> _Given task_
Please write out, word for word, the lines of the data below from the line containing "You are a GUI" through the end of the data, leaving out the pictures.

[Word and element location data]

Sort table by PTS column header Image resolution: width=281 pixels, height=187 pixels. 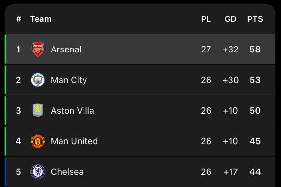255,19
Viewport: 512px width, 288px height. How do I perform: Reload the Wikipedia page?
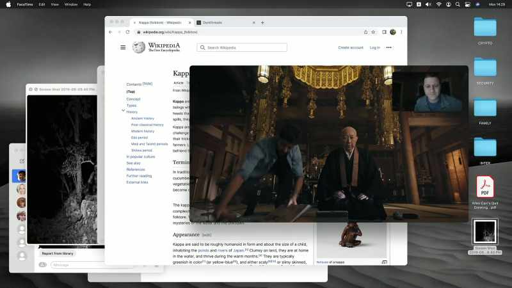point(127,32)
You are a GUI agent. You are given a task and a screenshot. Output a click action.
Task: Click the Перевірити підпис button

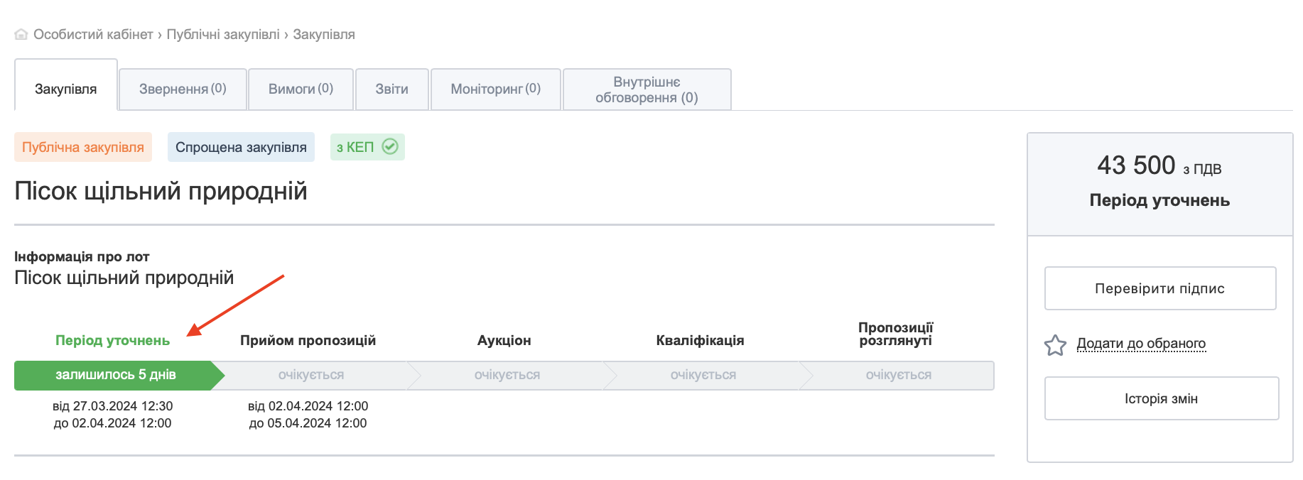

> _Response to the task_
You are a GUI agent. You are given a task and a screenshot. Output a click action.
Task: Click the Перевірити підпис button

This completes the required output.